Tom Davis says he doesn't want cyber-coordinator job
Former Va. congressman added "you never say never"
Tom Davis, former congressman from Virginia and now director of government affairs for Deloitte, said today that he doesn't want the White House cybersecurity coordinator job. However, Davis who has been reported to be a front runner for the position, added “you never say never.”
Davis didn’t seek re-election last year for a House seat that he had held since being elected in 1994, but he hasn’t closed the door on coming back to work for government. However, he said today that at this point he isn’t eyeing a return to public service.
“The answer is I’m not seeking it at this point,” Davis said during a panel discussion about what the new “cyber czar” would likely face in his or her first 100 days on the job. The event was hosted by Harris Corp. and held at the National Press Club in Washington.
Davis it would be a challenge for the new coordinator to get all federal agencies on the same page, but it was possible with presidential support. However, Davis said the big issue was how much authority the new coordinator will have.
“For this job to work you’d better get some understandings up front, if you’re the cyber czar and you want to have any clout in this,” Davis said. “At this point it’s unclear to me what the position would even entail, how much authority you would have.”
During a May 29 speech on cybersecurity policy, Obama said he would “personally select” the cybersecurity coordinator who would report to his top national security and economic advisers. The nature of the position has led to speculation about whether the new coordinator would have sufficient clout, as well as what type of person would be qualified or want the position.

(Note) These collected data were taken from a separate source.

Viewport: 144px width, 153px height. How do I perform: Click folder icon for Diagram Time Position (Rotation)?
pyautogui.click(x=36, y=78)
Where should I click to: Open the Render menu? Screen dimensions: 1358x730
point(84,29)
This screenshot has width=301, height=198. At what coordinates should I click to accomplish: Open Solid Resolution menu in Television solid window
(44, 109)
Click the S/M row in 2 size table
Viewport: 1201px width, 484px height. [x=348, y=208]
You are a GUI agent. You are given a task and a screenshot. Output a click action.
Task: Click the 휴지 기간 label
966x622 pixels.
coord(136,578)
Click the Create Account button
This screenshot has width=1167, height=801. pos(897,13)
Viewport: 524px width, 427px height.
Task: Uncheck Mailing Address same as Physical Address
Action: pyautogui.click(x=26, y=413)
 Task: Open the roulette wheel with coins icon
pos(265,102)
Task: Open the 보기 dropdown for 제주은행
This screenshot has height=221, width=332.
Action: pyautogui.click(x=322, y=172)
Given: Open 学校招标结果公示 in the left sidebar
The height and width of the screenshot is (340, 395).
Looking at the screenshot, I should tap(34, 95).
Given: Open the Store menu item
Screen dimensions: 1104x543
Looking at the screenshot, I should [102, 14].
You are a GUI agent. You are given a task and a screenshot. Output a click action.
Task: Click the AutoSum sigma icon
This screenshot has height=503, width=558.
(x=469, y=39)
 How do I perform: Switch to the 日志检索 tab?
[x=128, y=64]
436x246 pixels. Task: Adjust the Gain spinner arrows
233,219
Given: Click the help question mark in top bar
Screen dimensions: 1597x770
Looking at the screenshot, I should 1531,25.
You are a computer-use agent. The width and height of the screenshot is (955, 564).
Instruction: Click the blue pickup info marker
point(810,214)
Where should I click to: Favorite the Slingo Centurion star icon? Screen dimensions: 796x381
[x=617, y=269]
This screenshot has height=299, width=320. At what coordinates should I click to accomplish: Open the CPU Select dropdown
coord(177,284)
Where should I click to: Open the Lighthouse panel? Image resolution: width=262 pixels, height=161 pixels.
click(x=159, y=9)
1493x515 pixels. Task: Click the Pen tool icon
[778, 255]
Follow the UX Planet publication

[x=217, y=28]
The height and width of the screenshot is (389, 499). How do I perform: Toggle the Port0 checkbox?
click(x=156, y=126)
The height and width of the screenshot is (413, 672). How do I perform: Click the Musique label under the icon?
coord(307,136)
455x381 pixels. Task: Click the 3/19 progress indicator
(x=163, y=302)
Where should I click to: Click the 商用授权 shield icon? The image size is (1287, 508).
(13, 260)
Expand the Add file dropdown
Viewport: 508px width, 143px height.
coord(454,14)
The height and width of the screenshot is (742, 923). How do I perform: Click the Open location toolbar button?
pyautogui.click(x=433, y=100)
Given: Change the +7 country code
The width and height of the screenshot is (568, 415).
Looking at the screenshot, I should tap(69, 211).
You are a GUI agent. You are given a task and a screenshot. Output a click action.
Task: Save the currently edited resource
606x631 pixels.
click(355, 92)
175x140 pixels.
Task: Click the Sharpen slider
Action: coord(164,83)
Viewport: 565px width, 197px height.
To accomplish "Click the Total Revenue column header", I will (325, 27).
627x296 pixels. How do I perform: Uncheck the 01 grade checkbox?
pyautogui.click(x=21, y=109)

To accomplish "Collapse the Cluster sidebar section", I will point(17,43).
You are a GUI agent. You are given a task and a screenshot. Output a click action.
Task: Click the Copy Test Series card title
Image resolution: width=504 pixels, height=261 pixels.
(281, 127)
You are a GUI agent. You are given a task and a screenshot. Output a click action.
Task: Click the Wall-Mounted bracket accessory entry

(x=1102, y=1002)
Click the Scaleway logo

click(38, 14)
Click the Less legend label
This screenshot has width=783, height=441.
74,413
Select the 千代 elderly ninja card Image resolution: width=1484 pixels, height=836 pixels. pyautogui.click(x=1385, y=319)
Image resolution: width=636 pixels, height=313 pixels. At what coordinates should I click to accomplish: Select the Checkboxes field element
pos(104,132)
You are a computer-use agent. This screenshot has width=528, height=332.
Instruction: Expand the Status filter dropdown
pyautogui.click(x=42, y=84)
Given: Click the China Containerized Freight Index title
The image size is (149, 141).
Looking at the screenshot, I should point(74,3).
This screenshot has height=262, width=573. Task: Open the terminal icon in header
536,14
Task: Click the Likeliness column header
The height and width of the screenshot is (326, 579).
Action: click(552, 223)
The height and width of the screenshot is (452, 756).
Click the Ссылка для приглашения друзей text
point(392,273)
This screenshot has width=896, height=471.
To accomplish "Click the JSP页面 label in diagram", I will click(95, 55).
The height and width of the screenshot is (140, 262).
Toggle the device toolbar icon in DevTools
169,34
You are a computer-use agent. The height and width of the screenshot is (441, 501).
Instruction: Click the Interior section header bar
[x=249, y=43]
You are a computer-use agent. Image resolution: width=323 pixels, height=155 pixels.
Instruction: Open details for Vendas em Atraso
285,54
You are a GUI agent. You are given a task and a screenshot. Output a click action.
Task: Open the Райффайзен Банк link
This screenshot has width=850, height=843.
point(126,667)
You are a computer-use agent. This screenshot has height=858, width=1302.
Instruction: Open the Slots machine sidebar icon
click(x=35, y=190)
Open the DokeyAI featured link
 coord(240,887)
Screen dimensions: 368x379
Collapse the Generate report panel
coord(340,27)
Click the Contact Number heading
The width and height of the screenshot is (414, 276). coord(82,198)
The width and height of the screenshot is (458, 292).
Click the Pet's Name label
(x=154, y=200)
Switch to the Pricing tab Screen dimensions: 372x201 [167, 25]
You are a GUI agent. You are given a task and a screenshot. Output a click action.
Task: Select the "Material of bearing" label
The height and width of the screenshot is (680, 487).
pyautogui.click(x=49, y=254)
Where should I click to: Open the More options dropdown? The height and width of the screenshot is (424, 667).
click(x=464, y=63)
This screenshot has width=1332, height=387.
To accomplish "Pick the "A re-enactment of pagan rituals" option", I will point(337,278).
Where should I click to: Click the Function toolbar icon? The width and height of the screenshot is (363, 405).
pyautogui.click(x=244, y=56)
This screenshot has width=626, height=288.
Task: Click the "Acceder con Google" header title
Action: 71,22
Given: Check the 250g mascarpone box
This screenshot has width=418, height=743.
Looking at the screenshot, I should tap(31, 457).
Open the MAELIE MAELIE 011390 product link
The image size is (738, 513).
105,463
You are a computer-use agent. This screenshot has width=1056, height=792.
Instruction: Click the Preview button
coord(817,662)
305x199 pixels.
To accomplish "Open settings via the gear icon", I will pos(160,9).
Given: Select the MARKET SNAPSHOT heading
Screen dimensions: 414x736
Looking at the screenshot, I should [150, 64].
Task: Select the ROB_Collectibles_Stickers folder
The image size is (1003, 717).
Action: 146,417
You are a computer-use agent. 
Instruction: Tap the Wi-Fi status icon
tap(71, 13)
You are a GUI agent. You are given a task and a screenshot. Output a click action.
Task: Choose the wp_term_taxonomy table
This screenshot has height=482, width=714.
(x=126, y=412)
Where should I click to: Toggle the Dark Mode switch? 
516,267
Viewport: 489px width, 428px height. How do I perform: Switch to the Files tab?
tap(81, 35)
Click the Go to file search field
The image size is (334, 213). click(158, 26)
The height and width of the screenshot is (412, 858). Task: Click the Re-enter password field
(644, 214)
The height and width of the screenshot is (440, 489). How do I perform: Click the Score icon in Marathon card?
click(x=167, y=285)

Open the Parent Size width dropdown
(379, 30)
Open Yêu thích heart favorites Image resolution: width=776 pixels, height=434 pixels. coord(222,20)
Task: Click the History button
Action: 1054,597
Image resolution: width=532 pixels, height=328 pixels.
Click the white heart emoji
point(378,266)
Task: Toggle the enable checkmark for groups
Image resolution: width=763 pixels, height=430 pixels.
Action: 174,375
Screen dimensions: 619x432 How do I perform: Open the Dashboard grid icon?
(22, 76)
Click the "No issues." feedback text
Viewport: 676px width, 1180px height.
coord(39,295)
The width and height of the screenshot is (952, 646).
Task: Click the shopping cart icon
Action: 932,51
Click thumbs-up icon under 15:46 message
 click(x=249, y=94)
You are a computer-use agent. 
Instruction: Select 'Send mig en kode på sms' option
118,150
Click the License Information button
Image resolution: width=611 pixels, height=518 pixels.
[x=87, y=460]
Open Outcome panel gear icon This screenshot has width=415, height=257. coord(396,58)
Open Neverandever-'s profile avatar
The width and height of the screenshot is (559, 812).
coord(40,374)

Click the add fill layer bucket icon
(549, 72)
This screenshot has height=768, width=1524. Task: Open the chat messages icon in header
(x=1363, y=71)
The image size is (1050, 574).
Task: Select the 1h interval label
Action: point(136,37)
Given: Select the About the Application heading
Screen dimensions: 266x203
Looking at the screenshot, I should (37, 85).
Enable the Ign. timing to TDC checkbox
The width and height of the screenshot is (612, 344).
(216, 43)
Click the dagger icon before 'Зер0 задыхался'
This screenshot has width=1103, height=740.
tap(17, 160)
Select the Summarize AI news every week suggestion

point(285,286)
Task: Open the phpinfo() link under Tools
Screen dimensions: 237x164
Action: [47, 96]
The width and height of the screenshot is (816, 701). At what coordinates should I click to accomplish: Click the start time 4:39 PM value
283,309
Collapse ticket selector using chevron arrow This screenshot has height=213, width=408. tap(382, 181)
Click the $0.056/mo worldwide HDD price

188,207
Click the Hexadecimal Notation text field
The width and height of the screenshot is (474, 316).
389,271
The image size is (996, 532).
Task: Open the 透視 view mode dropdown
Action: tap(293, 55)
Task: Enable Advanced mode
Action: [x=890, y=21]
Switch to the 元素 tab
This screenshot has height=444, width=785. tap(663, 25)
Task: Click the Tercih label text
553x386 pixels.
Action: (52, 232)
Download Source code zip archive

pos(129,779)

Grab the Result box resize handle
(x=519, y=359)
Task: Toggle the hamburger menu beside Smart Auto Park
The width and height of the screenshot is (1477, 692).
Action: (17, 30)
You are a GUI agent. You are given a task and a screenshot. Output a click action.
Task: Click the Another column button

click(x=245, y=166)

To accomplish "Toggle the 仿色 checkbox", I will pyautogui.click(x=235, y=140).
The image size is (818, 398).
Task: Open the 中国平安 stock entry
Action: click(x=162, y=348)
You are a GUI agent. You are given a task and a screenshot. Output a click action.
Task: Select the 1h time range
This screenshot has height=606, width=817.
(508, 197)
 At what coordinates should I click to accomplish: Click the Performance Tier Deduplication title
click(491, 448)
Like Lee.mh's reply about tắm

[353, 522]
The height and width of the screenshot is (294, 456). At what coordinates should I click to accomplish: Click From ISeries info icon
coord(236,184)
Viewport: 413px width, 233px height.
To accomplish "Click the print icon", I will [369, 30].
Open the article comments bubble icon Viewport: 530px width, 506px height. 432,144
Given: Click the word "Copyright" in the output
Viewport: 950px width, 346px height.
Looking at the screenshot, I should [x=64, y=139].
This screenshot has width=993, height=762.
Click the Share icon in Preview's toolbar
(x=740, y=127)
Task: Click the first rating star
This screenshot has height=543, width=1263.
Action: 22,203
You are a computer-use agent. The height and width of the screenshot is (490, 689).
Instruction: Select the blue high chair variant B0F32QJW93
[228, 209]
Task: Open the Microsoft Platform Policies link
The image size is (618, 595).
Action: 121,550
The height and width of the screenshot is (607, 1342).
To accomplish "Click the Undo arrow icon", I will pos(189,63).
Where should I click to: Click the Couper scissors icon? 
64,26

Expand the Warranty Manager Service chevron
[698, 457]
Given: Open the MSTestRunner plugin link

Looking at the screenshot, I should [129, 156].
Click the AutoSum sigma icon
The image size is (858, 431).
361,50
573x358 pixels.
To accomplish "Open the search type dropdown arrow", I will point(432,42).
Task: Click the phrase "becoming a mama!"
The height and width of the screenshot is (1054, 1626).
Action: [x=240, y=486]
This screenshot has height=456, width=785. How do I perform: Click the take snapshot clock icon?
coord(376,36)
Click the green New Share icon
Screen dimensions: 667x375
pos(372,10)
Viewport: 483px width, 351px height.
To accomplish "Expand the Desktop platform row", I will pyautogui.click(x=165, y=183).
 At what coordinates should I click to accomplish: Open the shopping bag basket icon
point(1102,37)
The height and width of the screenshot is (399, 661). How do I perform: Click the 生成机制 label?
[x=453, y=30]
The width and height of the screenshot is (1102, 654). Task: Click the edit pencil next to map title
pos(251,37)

During his time in Congress Davis was a leader on issues such as acquisition reform, information technology security and electronic government. He sponsored key IT-related legislation such as the Federal Information Security Management Act (FISMA) of 2002.
Davis said during the panel discussion that new legislation was going to be needed to deal with the cybersecurity problem. However, he said it would very difficult to sort out the competing committees that would claim jurisdiction over cybersecurity-related issues.
“I’m afraid given the complexities of where we are today you’re going to have a number of committees that are going to want a piece of this legislation,” he said. He said congressional committees that oversee government reform, commerce, science, armed services, homeland security, intelligence, appropriations, financial services and judiciary issues would all want a role in new cybersecurity legislation.
Davis said the Obama administration had a lot of leeway with the Office of Management and Budget (OMB) to start enforcing the requirements of FISMA. Davis said he thought the law did improve the situation, but also said it was time “to take the next step.”
“Part of the difficulty with FISMA is you put these new reporting requirements on, but there was no teeth to it and there was no additional funding for it,” Davis said. “Even without a cyber czar I think there is a lot that could be done through OMB that has not been done in the past on this.”
Ben Bain is a reporter for Federal Computer Week.